Man in the Iron Mask, The


Published March 1, 1998

EPPC Online

Despite having almost nothing to do with the novel by Alexandre Dumas from which it is supposedly adapted, The Man in the Iron Mask by Randall Wallace is not so bad as one might have expected it to be. Certainly it is a lot better than the ineffably silly Three Musketeers of a few years ago. This time Athos (John Malkovich), Porthos (Gérard Depardieu) and Aramis (Jeremy Irons) and their young comrade in arms, D’Artagnan (Gabriel Byrne) are not young blades but old guys resting on their laurels—except for D’Artagnan who is captain of the guard to the young Louis XIV (Leonardo DiCaprio). Now they must come out of retirement for one last battle together—a battle against hopeless odds and involving certain death, but a battle to which they go with a smile on their lips and a hearty cry of their old motto: “One for all and all for one.”
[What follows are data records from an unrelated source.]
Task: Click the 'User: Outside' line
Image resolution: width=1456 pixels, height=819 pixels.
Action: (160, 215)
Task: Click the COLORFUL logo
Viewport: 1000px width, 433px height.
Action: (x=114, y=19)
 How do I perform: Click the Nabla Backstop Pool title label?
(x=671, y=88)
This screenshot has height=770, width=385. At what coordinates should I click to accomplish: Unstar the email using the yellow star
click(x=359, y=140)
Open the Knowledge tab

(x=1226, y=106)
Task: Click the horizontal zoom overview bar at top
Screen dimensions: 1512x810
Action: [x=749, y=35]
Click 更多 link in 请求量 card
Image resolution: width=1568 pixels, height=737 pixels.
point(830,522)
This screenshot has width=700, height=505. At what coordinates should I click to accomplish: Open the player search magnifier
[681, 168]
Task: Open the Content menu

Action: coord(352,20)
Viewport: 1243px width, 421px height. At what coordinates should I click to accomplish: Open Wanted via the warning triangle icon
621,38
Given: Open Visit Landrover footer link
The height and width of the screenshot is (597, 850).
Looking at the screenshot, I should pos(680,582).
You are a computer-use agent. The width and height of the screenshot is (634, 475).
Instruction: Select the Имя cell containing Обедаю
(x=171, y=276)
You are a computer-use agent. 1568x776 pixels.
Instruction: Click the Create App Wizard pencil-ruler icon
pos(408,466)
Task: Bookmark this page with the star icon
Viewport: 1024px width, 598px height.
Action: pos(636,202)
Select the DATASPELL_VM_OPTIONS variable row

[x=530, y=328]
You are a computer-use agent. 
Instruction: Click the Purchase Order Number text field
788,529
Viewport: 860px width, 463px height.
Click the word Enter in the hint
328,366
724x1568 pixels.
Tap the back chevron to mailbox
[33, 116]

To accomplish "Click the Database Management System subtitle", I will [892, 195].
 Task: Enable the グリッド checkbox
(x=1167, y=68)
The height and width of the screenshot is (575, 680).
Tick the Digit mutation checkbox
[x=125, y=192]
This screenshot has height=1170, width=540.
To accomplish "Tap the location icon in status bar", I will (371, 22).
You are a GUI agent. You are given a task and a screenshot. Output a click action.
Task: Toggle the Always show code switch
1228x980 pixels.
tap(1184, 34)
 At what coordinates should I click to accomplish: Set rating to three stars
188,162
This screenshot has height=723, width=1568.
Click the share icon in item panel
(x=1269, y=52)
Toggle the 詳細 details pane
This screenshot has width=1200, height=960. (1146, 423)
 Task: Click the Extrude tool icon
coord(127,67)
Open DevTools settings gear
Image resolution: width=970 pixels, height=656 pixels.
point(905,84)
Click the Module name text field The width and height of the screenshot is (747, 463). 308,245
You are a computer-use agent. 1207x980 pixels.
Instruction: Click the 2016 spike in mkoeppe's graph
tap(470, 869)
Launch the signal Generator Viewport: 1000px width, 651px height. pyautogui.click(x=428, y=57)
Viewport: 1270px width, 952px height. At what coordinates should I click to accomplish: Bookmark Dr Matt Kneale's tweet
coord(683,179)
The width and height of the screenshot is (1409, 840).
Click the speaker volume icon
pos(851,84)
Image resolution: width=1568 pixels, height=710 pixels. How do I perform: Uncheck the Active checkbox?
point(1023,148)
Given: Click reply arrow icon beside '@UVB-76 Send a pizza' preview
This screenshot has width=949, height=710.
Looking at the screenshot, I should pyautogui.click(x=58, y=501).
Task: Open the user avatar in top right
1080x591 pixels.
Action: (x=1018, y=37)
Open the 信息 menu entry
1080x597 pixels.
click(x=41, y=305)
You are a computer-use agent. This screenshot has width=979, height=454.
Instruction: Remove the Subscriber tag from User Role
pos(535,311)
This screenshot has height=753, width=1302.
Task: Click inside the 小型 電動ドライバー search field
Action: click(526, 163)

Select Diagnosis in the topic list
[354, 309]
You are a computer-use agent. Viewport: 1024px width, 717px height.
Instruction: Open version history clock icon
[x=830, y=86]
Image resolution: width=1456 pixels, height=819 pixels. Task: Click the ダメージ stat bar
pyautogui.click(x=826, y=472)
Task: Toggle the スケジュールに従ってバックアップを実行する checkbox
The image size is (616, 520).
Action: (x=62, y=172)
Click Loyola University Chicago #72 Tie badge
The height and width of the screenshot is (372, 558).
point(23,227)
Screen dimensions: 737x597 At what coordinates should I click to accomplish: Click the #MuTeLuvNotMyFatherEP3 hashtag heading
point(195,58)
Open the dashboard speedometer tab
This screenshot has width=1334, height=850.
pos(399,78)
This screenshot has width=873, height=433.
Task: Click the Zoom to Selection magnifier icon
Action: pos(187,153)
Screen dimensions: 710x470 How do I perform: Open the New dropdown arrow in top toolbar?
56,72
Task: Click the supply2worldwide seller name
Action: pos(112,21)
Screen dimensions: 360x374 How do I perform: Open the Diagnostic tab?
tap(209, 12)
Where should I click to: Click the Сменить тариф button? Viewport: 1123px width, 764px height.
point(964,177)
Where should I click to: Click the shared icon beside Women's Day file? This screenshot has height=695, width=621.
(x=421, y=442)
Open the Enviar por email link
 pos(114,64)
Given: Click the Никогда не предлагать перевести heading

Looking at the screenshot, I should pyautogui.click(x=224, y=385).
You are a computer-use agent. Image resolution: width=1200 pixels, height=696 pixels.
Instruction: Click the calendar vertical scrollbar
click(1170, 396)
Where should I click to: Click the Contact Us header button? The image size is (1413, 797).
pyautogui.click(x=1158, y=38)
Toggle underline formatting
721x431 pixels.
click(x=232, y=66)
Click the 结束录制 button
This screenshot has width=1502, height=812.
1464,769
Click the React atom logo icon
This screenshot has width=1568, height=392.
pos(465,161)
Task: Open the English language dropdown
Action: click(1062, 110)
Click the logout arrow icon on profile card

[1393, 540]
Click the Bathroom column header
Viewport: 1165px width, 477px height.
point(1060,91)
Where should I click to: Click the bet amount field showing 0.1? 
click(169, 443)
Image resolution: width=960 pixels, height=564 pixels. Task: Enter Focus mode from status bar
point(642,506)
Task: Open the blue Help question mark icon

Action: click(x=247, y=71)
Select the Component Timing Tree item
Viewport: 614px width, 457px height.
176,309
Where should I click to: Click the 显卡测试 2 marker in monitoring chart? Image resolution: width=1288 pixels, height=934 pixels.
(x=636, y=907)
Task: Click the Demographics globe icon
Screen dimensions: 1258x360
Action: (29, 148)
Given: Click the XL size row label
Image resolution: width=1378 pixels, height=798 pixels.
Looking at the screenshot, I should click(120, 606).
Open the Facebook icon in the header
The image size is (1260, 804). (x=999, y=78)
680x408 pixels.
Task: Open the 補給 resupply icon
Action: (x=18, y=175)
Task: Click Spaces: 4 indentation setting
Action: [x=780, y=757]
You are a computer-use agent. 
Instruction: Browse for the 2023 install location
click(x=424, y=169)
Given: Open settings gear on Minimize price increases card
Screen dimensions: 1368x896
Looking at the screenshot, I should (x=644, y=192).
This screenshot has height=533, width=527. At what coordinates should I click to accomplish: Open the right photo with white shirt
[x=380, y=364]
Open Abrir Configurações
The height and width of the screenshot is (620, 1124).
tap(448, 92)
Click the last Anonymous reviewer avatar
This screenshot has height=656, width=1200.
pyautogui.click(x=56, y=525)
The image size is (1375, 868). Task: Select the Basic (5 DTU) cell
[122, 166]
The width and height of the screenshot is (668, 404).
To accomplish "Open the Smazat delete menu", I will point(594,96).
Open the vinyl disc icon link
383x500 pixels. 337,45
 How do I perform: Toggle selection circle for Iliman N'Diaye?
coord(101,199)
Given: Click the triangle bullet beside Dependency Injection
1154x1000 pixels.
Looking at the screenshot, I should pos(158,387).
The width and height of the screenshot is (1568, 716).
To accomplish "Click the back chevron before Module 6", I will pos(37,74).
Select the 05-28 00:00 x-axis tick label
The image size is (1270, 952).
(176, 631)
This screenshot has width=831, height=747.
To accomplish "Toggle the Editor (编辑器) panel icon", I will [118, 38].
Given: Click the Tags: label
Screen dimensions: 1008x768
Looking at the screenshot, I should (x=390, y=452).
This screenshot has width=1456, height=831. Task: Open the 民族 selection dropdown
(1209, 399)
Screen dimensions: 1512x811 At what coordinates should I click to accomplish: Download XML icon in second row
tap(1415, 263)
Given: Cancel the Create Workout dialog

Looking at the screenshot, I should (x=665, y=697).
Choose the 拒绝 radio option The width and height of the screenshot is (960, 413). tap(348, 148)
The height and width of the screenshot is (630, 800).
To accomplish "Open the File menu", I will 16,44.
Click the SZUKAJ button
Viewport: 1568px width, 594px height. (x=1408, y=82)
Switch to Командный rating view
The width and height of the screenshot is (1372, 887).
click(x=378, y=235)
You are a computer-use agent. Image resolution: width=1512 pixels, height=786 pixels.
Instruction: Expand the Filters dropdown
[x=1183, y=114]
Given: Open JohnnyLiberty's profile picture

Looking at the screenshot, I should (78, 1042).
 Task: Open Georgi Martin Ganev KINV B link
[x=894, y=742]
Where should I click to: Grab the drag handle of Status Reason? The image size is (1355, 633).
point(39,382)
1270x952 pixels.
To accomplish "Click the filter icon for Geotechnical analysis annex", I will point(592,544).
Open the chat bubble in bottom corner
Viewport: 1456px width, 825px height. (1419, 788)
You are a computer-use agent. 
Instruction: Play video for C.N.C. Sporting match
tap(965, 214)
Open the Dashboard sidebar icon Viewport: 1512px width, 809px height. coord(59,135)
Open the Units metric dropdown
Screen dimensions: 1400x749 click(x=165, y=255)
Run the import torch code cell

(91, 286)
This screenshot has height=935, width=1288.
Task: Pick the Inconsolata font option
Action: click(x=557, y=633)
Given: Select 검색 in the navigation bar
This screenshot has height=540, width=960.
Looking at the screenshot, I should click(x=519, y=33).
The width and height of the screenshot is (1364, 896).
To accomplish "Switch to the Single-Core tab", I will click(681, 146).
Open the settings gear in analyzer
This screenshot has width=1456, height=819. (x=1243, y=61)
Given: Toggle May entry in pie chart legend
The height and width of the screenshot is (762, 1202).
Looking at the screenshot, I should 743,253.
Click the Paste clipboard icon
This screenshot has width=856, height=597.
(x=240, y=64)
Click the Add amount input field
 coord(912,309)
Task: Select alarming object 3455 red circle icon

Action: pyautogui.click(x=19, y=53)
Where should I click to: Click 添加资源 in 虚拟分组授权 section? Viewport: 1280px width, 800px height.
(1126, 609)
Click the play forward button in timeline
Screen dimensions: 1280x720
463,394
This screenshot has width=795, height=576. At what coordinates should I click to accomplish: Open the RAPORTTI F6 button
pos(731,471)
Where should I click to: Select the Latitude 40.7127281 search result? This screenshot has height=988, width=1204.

It’s nice to think that even in the degraded and corrupt movie industry of today, such a rousing yarn of the old fashioned type can get made. Nostalgic baby boomers who remember the heroes of the 1950s and are now about the ages of Messrs Malkovich, Depardieu and Irons must occasionally get tired of the young, amoral heroes of those decorative shoot-em-ups which otherwise predominate in today’s movies. But, alas, there are still too many contemporary fingerprints on this picture. For one thing, certain death proves (not too surprisingly) not to be so certain after all. Nor is it ever explained why not. There are our heroes rushing, like Butch and Sundance, into the murderous musket-fire, and there are the musketeers commenting to each other on their bravery but finally, reluctantly, shooting. Then, through the cloud of smoke we see the four of them, together with the man in the iron mask whom they have determined to rescue, still upright. They limp a little. Huh? How did that happen.

Likewise, there is a hint of the idea of honor in D’Artagnan’s unshakeable loyalty to the king he, like the other musketeers, seems heartily to loathe. “I have taken an oath,” he says, and so cannot betray the king. But the king is dishonorable! It doesn’t matter. “That’s what makes an oath an oath: it can’t be broken.” But in the end we find that it is not honor at all that keeps him true to his oath but a strong personal reason that suggests the 1990s much more strongly than the 1660s. All four musketeers are as one-dimensional in their goodness as the wicked Louis is one-dimensional in his badness. The latter wants only to exercise his power capriciously, starve the peasants and sleep with other men’s fiancées, while the latter only want a king worthy of their idealistic devotion.”I fight for the belief that every man can be better—even Louis,” says D’Artagnan. Yeah, right.

There is never any hint of the politics and the intrigue of the court which makes the novel by Dumas so exciting and his characters so (comparatively) real. Nor is there any real attempt by anybody but the costume department to recapture a sense of what it might have been like to be alive in the 17th century. Yet when a hero said with his dying breath that “This is the death I have always wanted,” the mixture of nervous laughter and applause from the audience with whom I saw the picture made me revise, slightly, my opinion. It suggested to me that even so poor a thing as this might do something to open up to our uncomprehending age the bare beginnings of an understanding of what honor means.